Many restaurants engage in philanthropy, and the ones who target local causes embed themselves in the communities they serve.
When it opened last year, the Lynchburg, Virginia, location of East Coast Wings + Grill launched with a charity day instead of a grand opening.
Franchisees Mike and Leah Morrell donated 10 percent of their sales from the day, and the corporate office in Winston-Salem, North Carolina, matched their gift. The result? A $2,000 donation to two local charities, Court Appointed Special Advocates (casa) and Patrick Henry Family Services.
“We’re the first location of this brand in Virginia and want to spread the word and be a model of family-friendly restaurants. What better way to do that than by embedding ourselves in the community?” Mike Morrell says.
Since then, the store has supported other charitable causes. In May, it ran the special Wags and Wings event on its patio, and the local Humane Society brought several adoptable dogs to the store. The event attracted a crowd and generated $300, thanks to the Morrells’ donation of 10 percent of their sales during the four-hour affair. Moving forward, the Morrells hope to turn Wags and Wings into an annual event.
In March, the restaurant raised $1,350 for the local high school football team’s championship rings by donating 10 percent of sales back every Tuesday of the month. At the awards banquet for the team, the Morrells were called out and thanked. “That’s one of the coolest things we’ve done,” Morrell says.

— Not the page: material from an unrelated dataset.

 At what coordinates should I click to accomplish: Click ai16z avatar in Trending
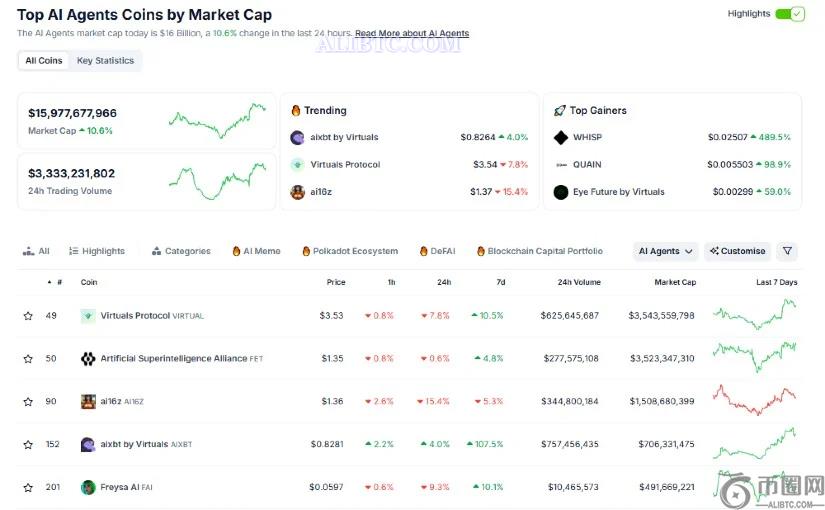(x=297, y=192)
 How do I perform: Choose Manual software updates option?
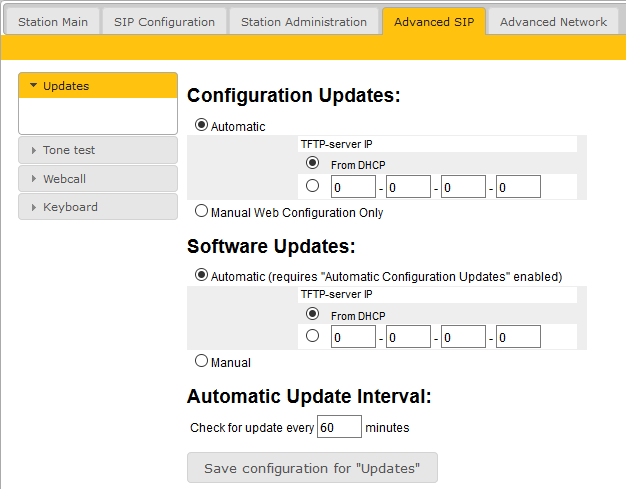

The Morrells select some of the charities they support, but more often the organizations seek them out. They’d like to help them all, “but we have limits,” Morrell says. “You can’t give as much as you want to from a business standpoint, but we try to pick the most impactful ones.”
They pick what aligns with their values. Over the past year, Morrell has also learned he needs to budget for the store’s charitable efforts more strategically; by this summer he’d already overspent for the year. The amount will be the same in 2020 but more spread out.

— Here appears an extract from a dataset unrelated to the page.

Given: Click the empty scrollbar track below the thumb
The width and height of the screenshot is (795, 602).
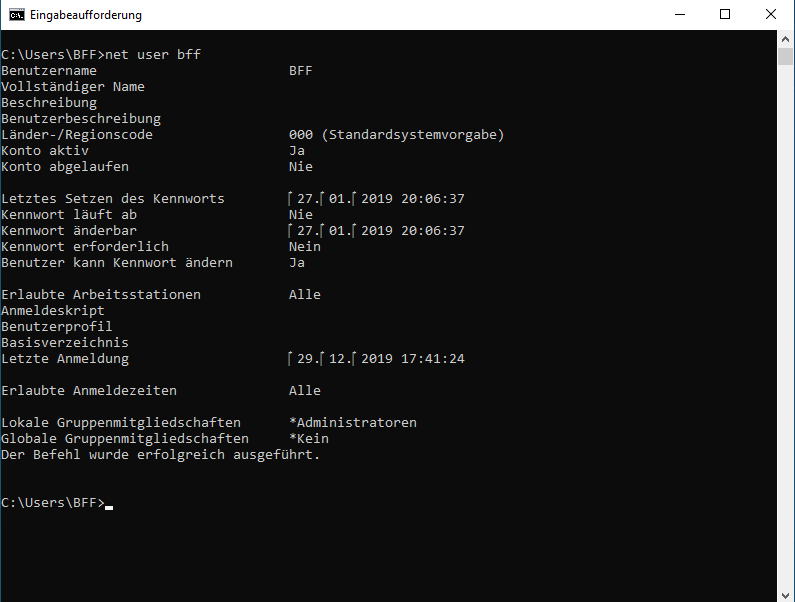Looking at the screenshot, I should point(785,325).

At Houston-based Luby’s, each of the 78 stores in Texas offers “Fun’Raising” opportunities so any local charity, school, church, or nonprofit can apply to hold an event at a store. On the night the event is held (usually 4 p.m. to 7 p.m.), 15 percent of sales from orders accompanied by a coupon or flyer from the charity is donated. Typically the donated amounts start at $50.
The company receives five to 10 requests for these types of events daily, says director of marketing Dana Rogers-Yates, and almost all are approved.
Another advantage to the events: Stores see sales boosts on event nights. “Some of our Fun’Raising guests are visiting Luby’s for the first time, and this is a great way to introduce them to what Luby’s offers,” Rogers-Yates says.
The head office participates in the brand’s philanthropic efforts, too. In the summer it ran a school supplies drive. The department that gave the most won a prize, and the company ended up donating a total of 50 boxes of collected school supplies to two schools near the office.
Luby’s team members also support causes through volunteering. Employees sign up to work in their community, such as helping at soup kitchens and repairing fences, which, Rogers-Yates says, also helps with employee bonding. “These events show we care. They show we want to be part of a community,” she adds.
Josh Harris, owner of Trick Dog bar in San Francisco, is regularly involved in local giving.
He changes the menu at Trick Dog every six months. The menus feature not only listings of culinary offerings, but also various creative components that are sold as artworks. The most recent menu sold for $20 or $40 for a screen print.
All proceeds from the current menus will be donated to Harris’ new charity, Bon Vivants Scholarship. His scholarship fund supports ScholarMatch, an organization that helps send the children of hospitality workers to college. Bon Vivants has committed to donating $150,000 over the next five years to this charity.
“We wanted to create the type of items that people would purchase,” Harris says. Other items he’s sold for charity include a dog calendar and books. One, a cocktail book, benefited La Cocina, a local charity that supports primarily women and immigrant-run entrepreneurial food businesses.
Trick Dog also hosts a philanthropic birthday party for itself every year. It seeks sponsorship for the event and guests pay to attend, though once inside everything is free. Harris donates all proceeds from that evening to Seven Tepees Youth Program.
Throughout it all, he’s worked to support causes “that have felt natural to the concept and that inspire me.” Harris himself researches and selects the charities the bar will support.
The charitable work also benefits the bar. “The changing menus give us a chance to stay engaged with our business. But it’s hard; we set a standard for ourselves that can be challenging, and it can be frustrating to be creative on a timeline,” Harris says.